I was reading the recent thread "Your Taste for Cigars" and it got me thinking. It wasn't the first or the most comprehensive thread to bring up the issue of breaking up the experience of a cigar into thirds, but it was the one that got me to finally wonder, "is there really such a thing as three stages of smoking development?" Or, was this simply a convenient framework for evaluating the smoking experience?
Well, I'm tending toward the latter explanation as the the current state of affairs, most likely based to some degree actual experience. By this, I mean that a cigar clearly changes in character from freshly lit to nub, but why three stages? Why not top half and bottom half, or twelfths? Well, I'm proposing that it's nothing more than convenience. One stage is clearly too few and five, well, that's too many, especially for something as small as a minutos. So three is a good compromise and is the minimal quantity that covers the conceptual landmarks beginning, middle, end.

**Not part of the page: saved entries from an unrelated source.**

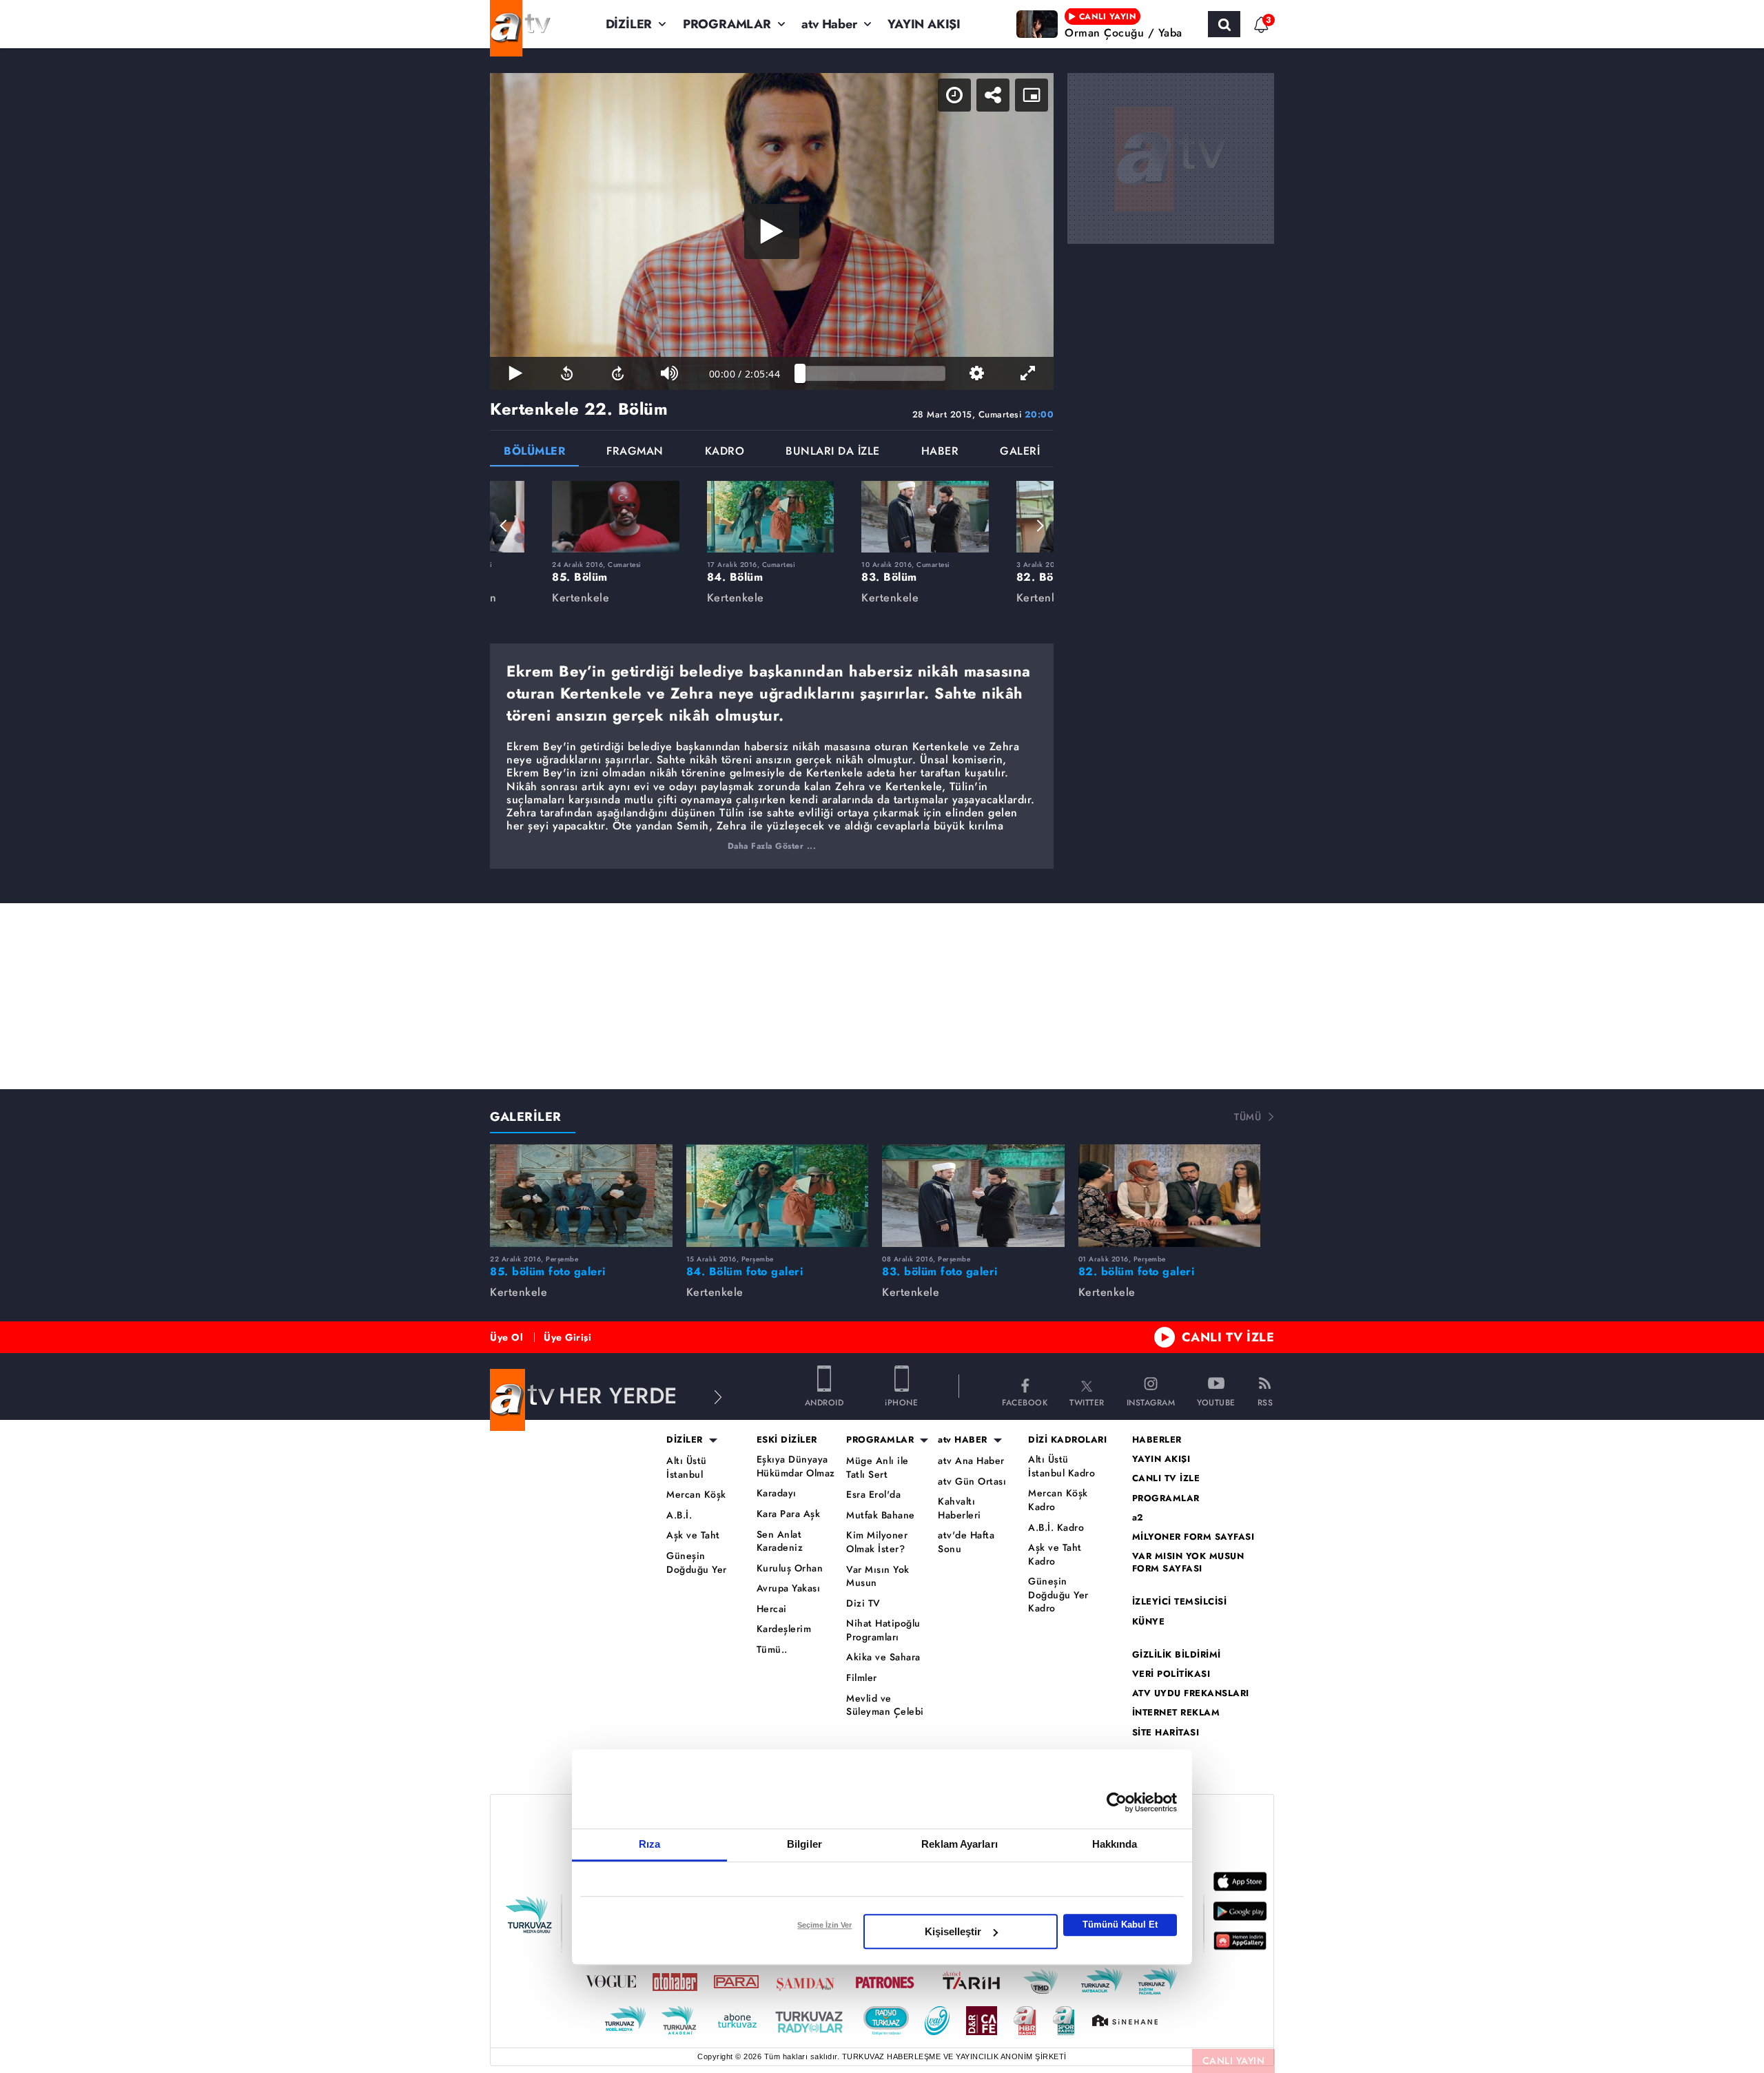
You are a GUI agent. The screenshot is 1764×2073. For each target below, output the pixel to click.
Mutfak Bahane (880, 1515)
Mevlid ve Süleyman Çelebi (885, 1705)
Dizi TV (863, 1603)
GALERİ (1020, 452)
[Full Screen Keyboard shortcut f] (1028, 373)
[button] (503, 525)
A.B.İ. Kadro (1056, 1527)
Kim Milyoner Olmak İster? (876, 1542)
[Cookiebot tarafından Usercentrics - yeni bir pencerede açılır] (1116, 1802)
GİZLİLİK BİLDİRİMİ (1176, 1655)
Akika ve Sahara (883, 1657)
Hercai (772, 1609)
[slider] (872, 373)
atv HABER (962, 1440)
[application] (772, 231)
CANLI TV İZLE (1228, 1337)
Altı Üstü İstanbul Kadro (1061, 1466)
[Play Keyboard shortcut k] (515, 373)
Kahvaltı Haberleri (959, 1508)
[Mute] (669, 373)
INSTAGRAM (1151, 1401)
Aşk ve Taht (693, 1535)
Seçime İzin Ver (824, 1925)
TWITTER (1087, 1401)
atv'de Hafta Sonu (966, 1542)
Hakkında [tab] (1115, 1844)
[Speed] (954, 95)
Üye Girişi (567, 1337)
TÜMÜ (1247, 1117)
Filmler (861, 1677)
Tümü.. (772, 1649)
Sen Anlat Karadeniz (780, 1541)
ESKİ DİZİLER (787, 1440)
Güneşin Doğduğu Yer (696, 1562)
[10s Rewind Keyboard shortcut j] (566, 373)
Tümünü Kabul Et (1120, 1924)
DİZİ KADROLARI (1067, 1440)
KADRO (725, 452)
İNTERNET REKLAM (1176, 1712)
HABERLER (1157, 1440)
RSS (1265, 1401)
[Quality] (976, 373)
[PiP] (1031, 95)
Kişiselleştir (953, 1931)
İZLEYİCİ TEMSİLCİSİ (1179, 1602)
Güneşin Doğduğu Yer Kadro (1058, 1595)
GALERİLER (526, 1117)
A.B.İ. (679, 1515)
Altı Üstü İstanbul (686, 1467)
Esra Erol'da (873, 1494)
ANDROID (824, 1401)
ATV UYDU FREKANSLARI (1190, 1693)
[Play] (771, 231)
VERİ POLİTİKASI (1171, 1674)
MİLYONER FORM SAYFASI (1193, 1537)
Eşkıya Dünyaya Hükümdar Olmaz (796, 1466)
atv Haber (829, 24)
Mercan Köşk (696, 1494)
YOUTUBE (1216, 1401)
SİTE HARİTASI (1166, 1732)
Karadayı (777, 1493)
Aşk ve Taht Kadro (1055, 1554)
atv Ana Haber (971, 1460)
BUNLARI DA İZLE (833, 452)
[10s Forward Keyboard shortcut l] (618, 373)
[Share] (992, 95)
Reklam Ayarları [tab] (959, 1844)
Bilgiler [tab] (804, 1844)
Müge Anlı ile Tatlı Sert (877, 1467)
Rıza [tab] (649, 1844)
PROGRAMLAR (727, 24)
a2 (1138, 1518)
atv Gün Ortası (972, 1481)
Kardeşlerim (784, 1629)
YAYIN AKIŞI (924, 24)
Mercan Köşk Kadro (1058, 1500)
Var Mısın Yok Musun (878, 1576)
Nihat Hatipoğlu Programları (883, 1630)
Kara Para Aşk (789, 1513)
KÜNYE (1148, 1622)
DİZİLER (629, 24)
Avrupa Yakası (789, 1588)
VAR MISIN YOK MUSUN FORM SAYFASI (1188, 1562)
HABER (940, 452)
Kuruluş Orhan (790, 1568)
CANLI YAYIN (1233, 2060)
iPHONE (901, 1401)
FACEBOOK (1024, 1401)
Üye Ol (506, 1337)
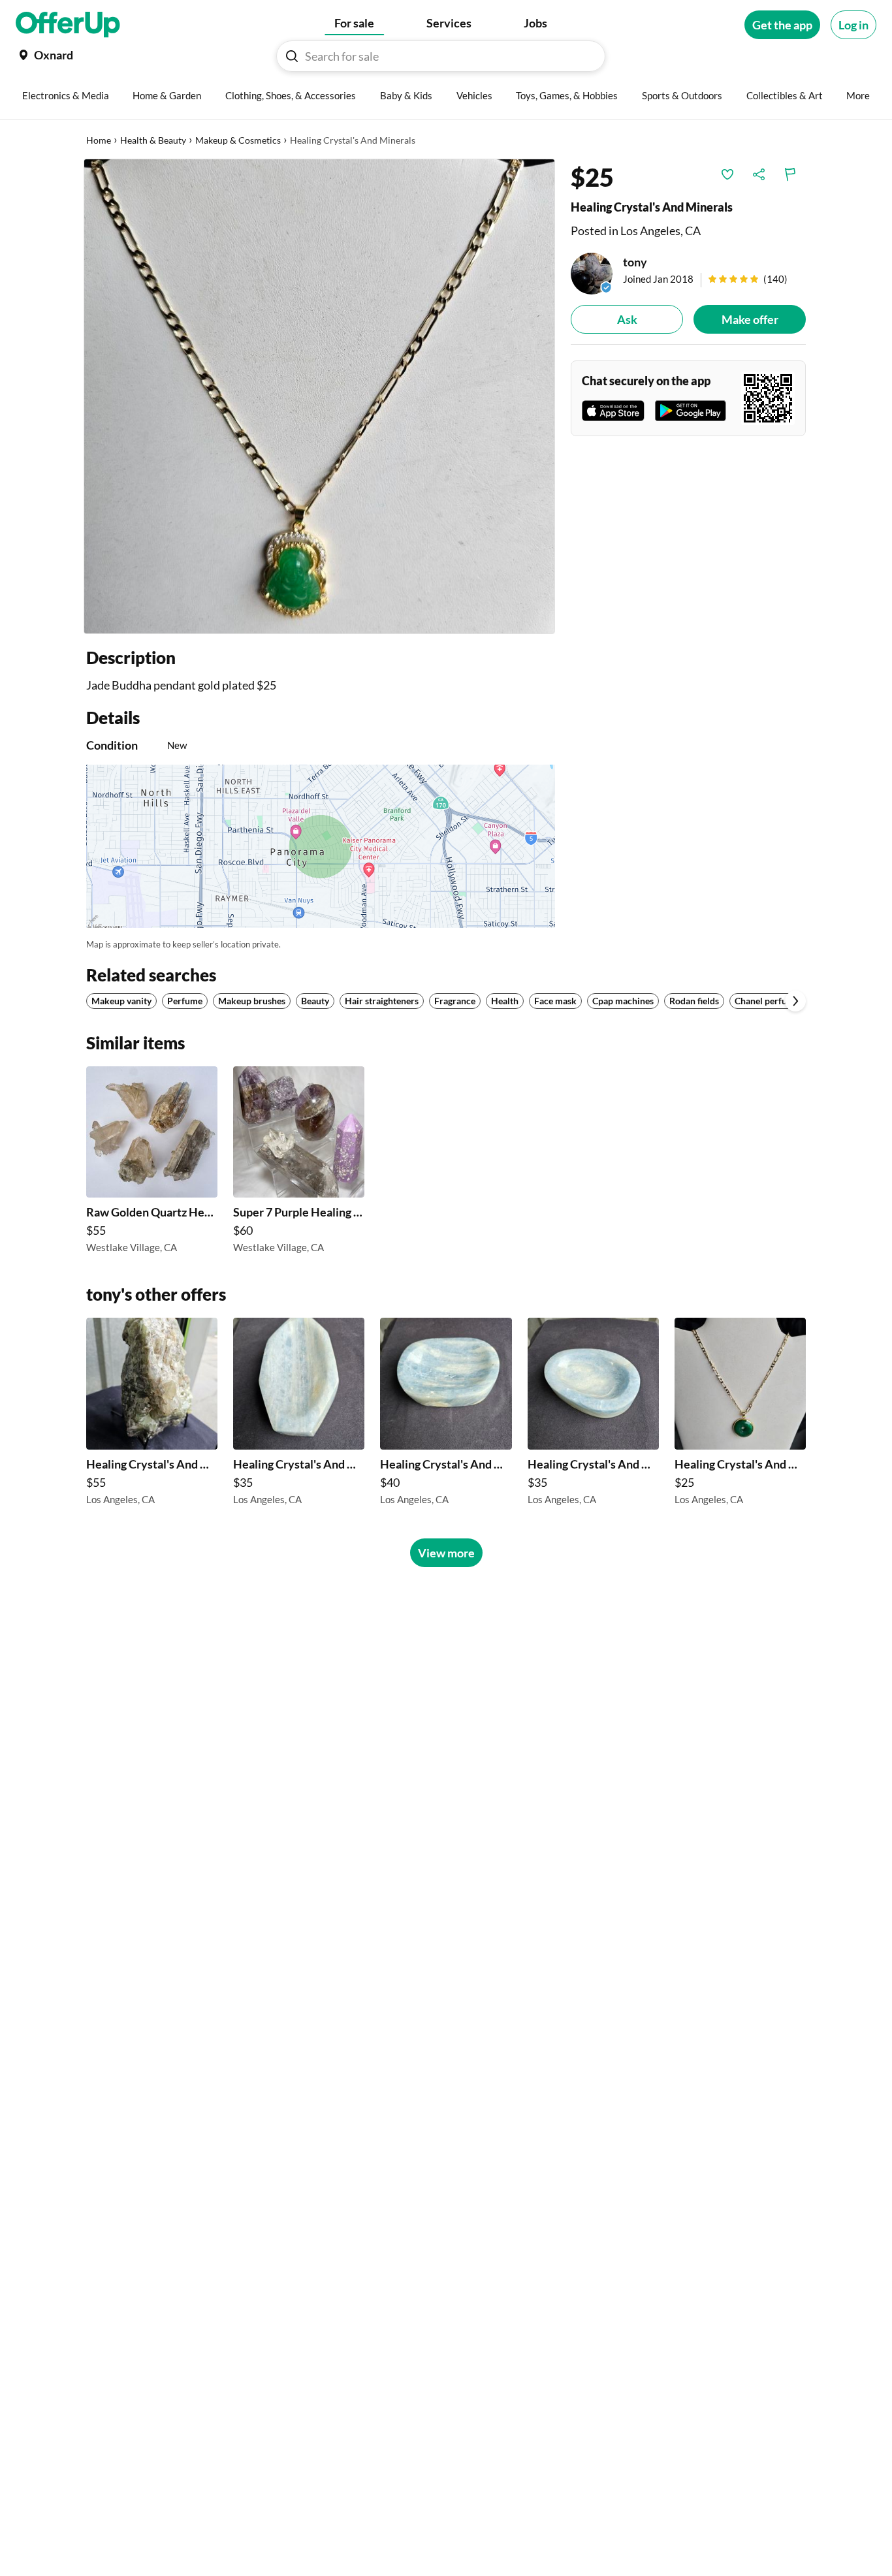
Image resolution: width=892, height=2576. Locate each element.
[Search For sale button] (291, 56)
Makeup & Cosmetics (238, 140)
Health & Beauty (153, 140)
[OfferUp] (68, 25)
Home (98, 140)
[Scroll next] (795, 1001)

Okay, so that was the easy part. My real question is a bit more thought provoking. And that is, should we force evaluation into thirds? Or, should we make note of the character changes as a measure of the cigar? That is, stages of transition as a response variable and not a rigid framework. What would be the benefit of such an approach? Well, perhaps not much more than simply letting the cigar tell the smoker where the breaks are. But, if we allow that perhaps some characteristic of the blend can affect how many and where changes take place, maybe that information can be used as a diagnostic or probe. Like more seco, more transitions and of a particular progression. More ligero, less dramatic transitions and fewer detected.
What do you guys think? Just noodling out here.